Les étapes pour sécuriser la prime
Capter l’aide ne se résume pas à signer un bon de commande. Le parcours suppose quelques vérifications, dans un ordre précis, pour éviter de découvrir trop tard qu’un critère manque. Plusieurs points méritent d’être contrôlés avant tout engagement :
- vérifier que le modèle visé est bien assemblé dans l’Espace économique européen ;
- identifier la classe de masse du véhicule, car elle détermine le montant exact de la prime ;
- passer commande à compter du 1er juin 2026, date d’entrée en vigueur des fiches révisées ;
- se rapprocher d’un délégataire de certificats d’économies d’énergie pour monter le dossier ;
- conserver les justificatifs d’achat ou de location, exigés pour le versement.
Ce formalisme rappelle celui d’autres guichets, mais il reste léger au regard des sommes en jeu. Les dirigeants qui ont déjà affronté les écueils d’une bascule de flotte retrouveront des réflexes familiers, à ceci près que le reste à charge devient nettement plus supportable.
Une transition pensée pour les outils de travail
Le volet utilitaires ne vit pas seul. Le même plan ouvre, d’ici l’été, un appel à projets de 16 millions d’euros destiné à électrifier 1 000 équipements d’artisans, des fours de boulangers aux cabines de peinture. Bpifrance a par ailleurs lancé, dès le 1er mai, un prêt sans garantie remboursable sur trois à sept ans pour financer ces achats.
Cette cohérence d’ensemble traduit une intention politique claire, résumée par le chef du gouvernement lors de la présentation du plan.
La transition doit être une solution, plus une contrainte. Et certainement pas une punition.
Sébastien Lecornu, Premier ministre, discours sur l’électrification de la France, 10 avril 2026
Derrière la formule se loge un message adressé aux indépendants : l’électrification doit alléger les charges d’exploitation plutôt que les alourdir. Reste à savoir si l’offre de véhicules suivra la demande sur un marché encore tendu.
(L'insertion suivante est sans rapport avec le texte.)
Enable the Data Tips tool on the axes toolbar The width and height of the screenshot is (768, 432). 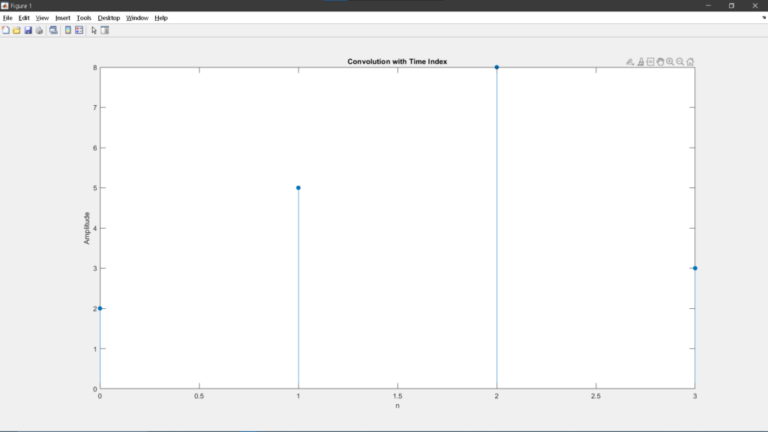tap(650, 62)
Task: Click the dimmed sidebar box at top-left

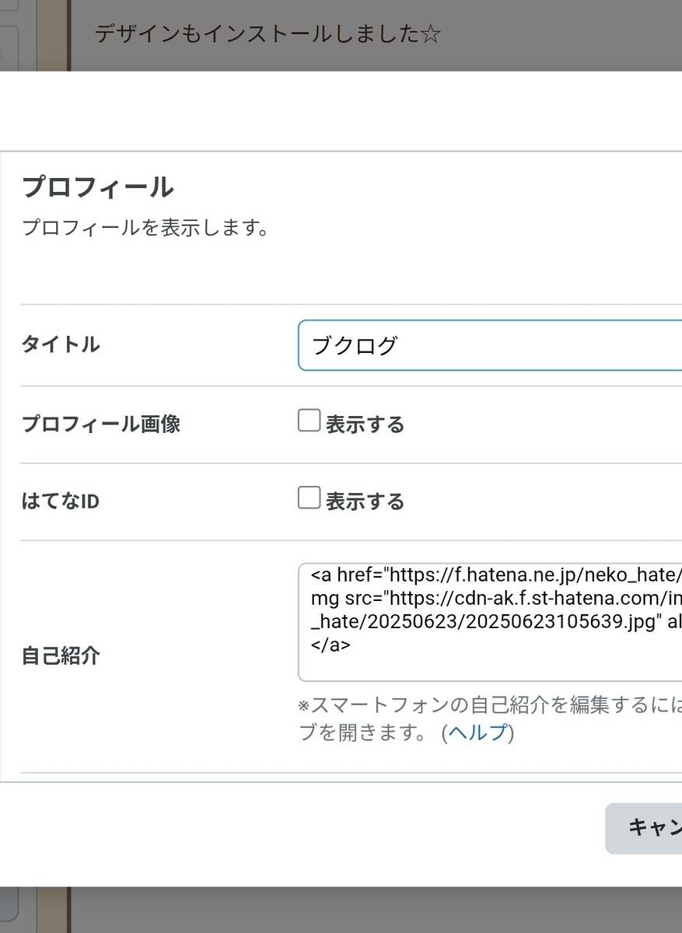Action: pyautogui.click(x=8, y=47)
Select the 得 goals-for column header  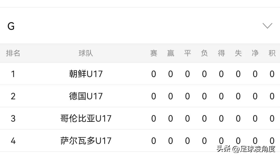[221, 53]
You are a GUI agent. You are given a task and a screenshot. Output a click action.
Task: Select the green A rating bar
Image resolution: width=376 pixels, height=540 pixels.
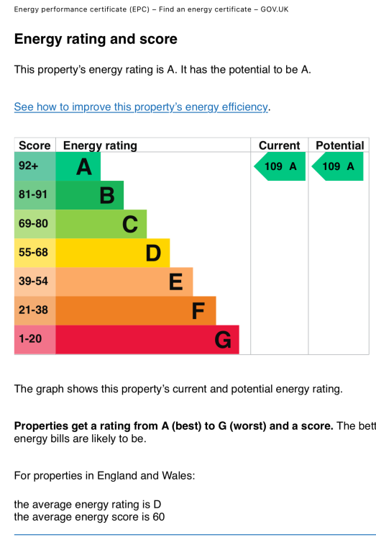78,166
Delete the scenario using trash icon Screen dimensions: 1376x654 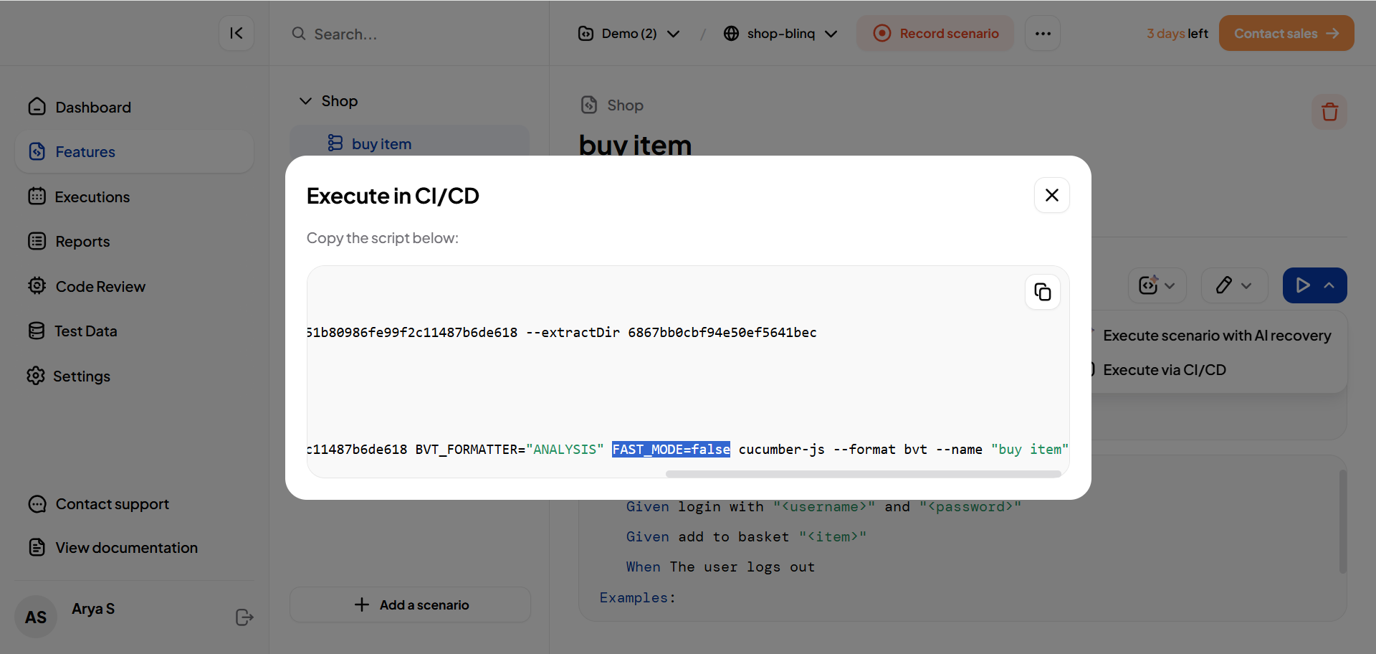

Des poids lourds aux réseaux, un effet d’entraînement
Au-dessus des camionnettes, le soutien aux poids lourds électriques connaît lui aussi un coup d’accélérateur. La prime pour un tracteur routier passe de 61 400 à 107 400 € pour un modèle fabriqué dans l’Union européenne, selon le dossier de presse du plan, avec une cible de 2 000 véhicules lourds électriques en 2026 et 4 000 en 2027.
Cette montée en puissance ne tiendra qu’à condition de pouvoir recharger. Enedis prévoit 33 milliards d’euros d’investissements sur 2026-2030 pour accélérer les raccordements, quand Engie engage 130 millions d’euros d’ici 2030 pour déployer environ 500 points de charge réservés aux camions. L’infrastructure devient le maillon décisif de la bascule des flottes professionnelles.
Une fenêtre de douze mois à arbitrer
Le dispositif n’a rien d’éternel. Les enveloppes de certificats d’économies d’énergie se mobilisent au fil des commandes, et l’objectif de 50 000 utilitaires électriques pour 2026 laisse entrevoir un soutien plus généreux en début de période qu’à son terme. Pour une entreprise dont les camionnettes arrivent en fin de cycle, la chronologie pèse autant que le montant.
Le sujet dépasse la seule prime. Alléger le poids des dépenses de carburant sur les marges, gagner en prévisibilité face à des prix fossiles volatils, anticiper le durcissement des zones à faibles émissions : l’équation se joue sur plusieurs tableaux à la fois. Ce que ces aides redessinent, c’est l’arbitrage économique du renouvellement d’un parc professionnel, bien plus qu’un simple geste écologique.